Colillas desbordando el cenicero, dos copas de vino derribadas sobre la alfombra del comedor, ropa interior jalonando el camino hasta la cabecera de la cama. El comisario Segura estudia el dormitorio frotándose el mentón. Parecen restos de un naufragio tras una noche de batalla naval. Se acuclilla observando los dos cadáveres bajo la sábana arrugada. No toca nada.
—El juez Barena —le anuncian.
Segura saluda lacónico:
—Marido despechado.
Barena le estrecha la mano. Aparentemente un gesto formal entre amigos cuyas mujeres, María y Elena, se conocen. El juez le retiene la mano, mirándole fíjamente a los ojos, advirtiendo:
—Prefiero la venganza fría — sin despegar la mirada del comisario señala con la barbilla a los amantes—, sin sangre. Lentamente.

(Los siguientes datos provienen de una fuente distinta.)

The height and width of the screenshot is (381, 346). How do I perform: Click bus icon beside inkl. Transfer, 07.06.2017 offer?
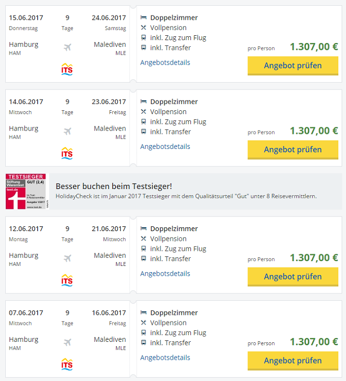click(x=144, y=343)
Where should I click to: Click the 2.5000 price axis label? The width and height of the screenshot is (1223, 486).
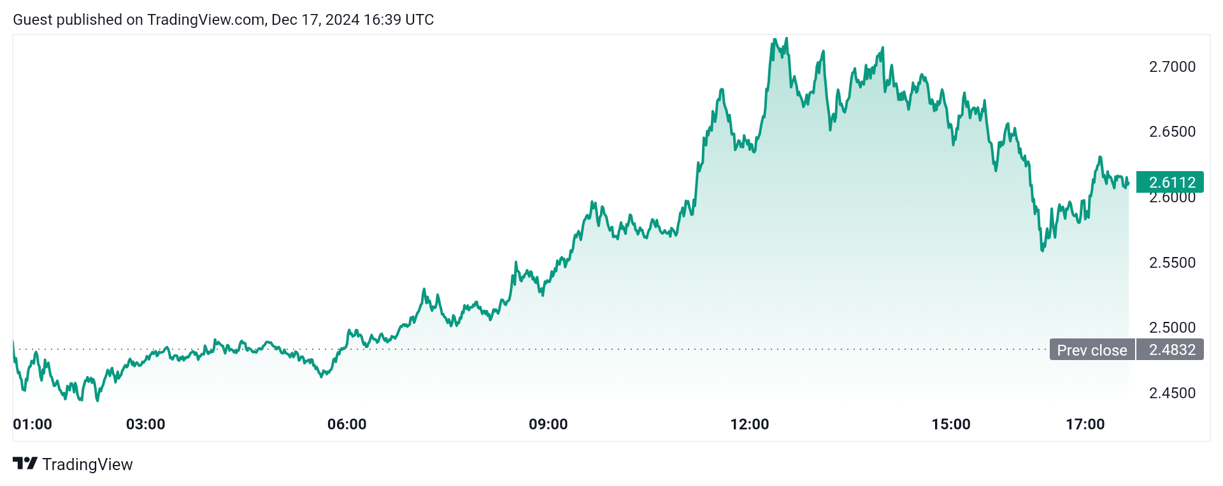click(1172, 328)
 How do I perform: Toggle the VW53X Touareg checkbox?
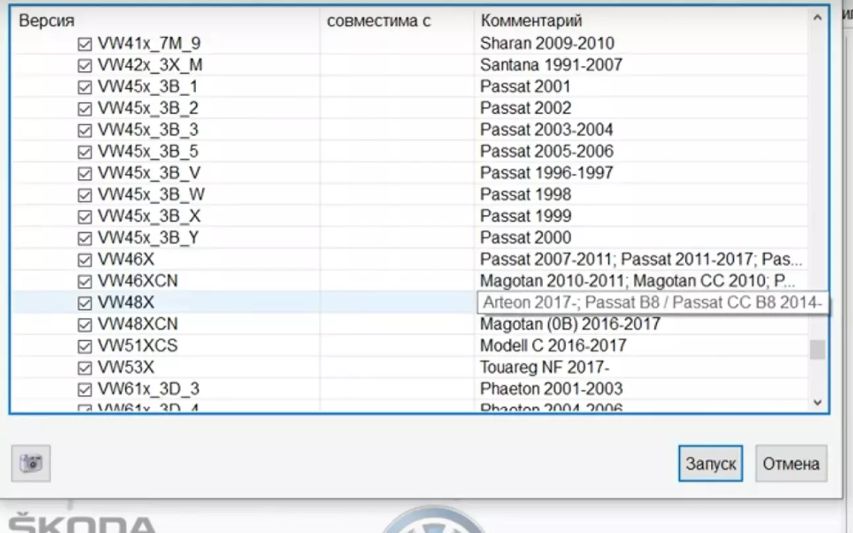84,368
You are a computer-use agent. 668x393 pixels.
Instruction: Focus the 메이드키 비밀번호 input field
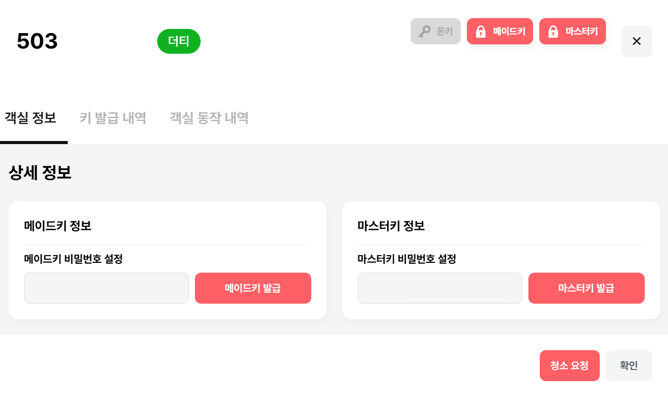pos(107,288)
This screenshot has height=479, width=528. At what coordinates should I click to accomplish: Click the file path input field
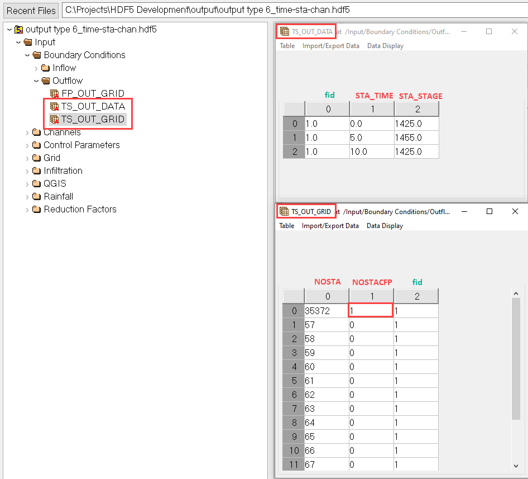click(294, 11)
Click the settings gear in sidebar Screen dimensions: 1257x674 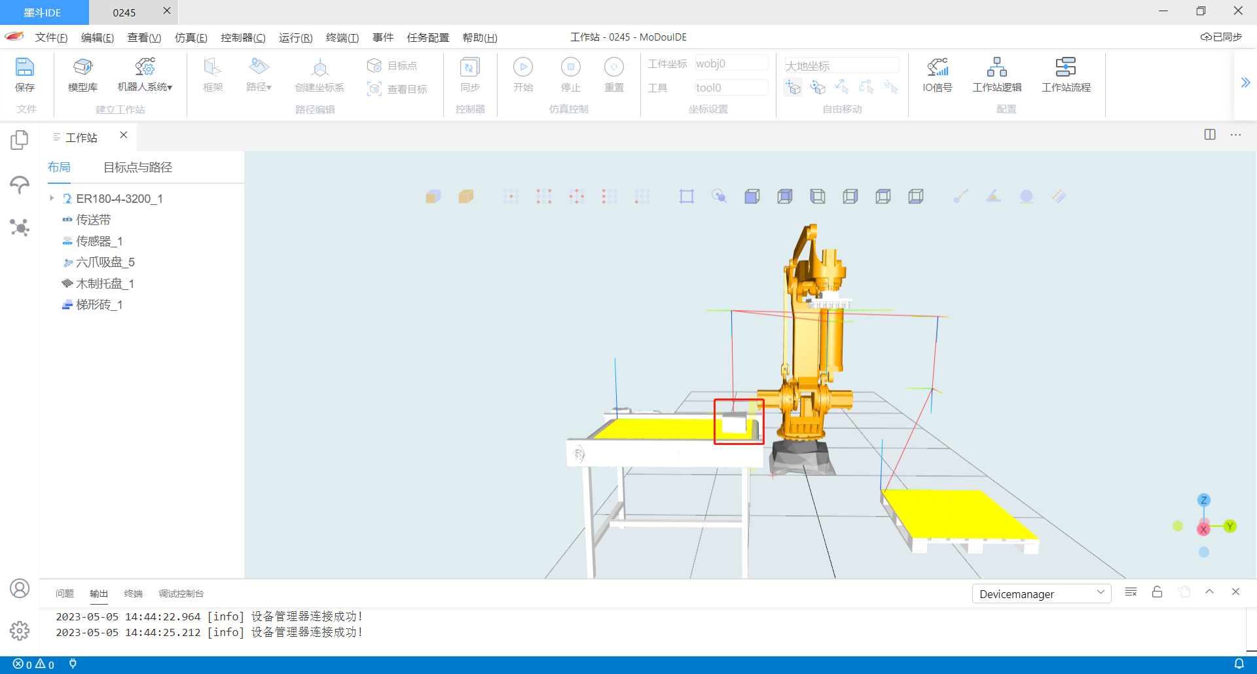point(20,630)
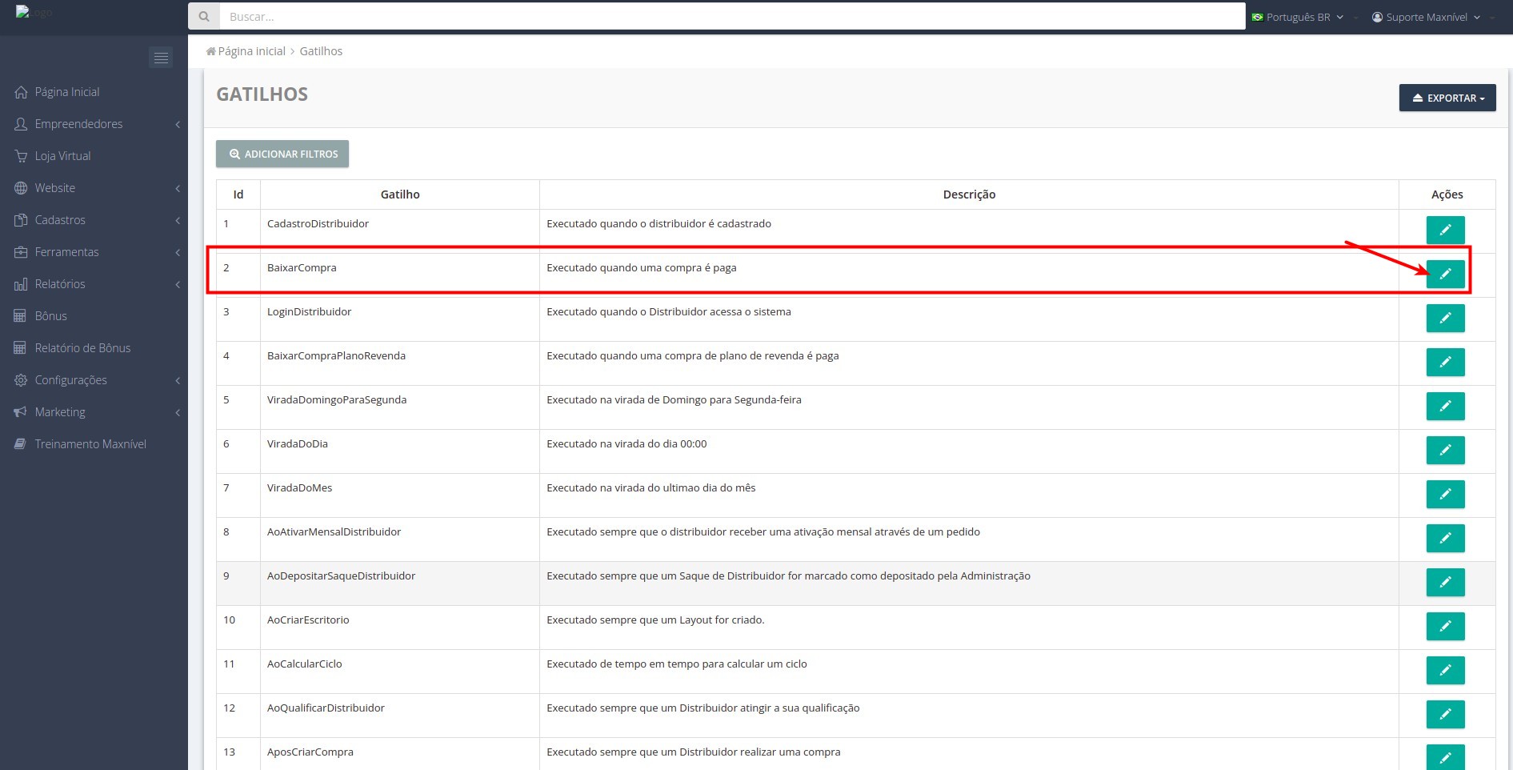Screen dimensions: 1513x770
Task: Open the Exportar dropdown
Action: tap(1447, 98)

El índice de Barea sobre el pecho del comisario marca un silencio violento que el juez rompe al alejarse:
—Me olvidaba… Saludos de Elena…
Segura se queda un instante con la mano bobamente extendida, rígida. Se le ha quedado helada. El flash del fotógrafo forense atrapa un tic nervioso sacudiendo el labio inferior del comisario y su mano escondiéndose en un bolsillo. Ahí, dentro de la gabardina, hecha un puño, late temblorosa como un segundo corazón desbocado.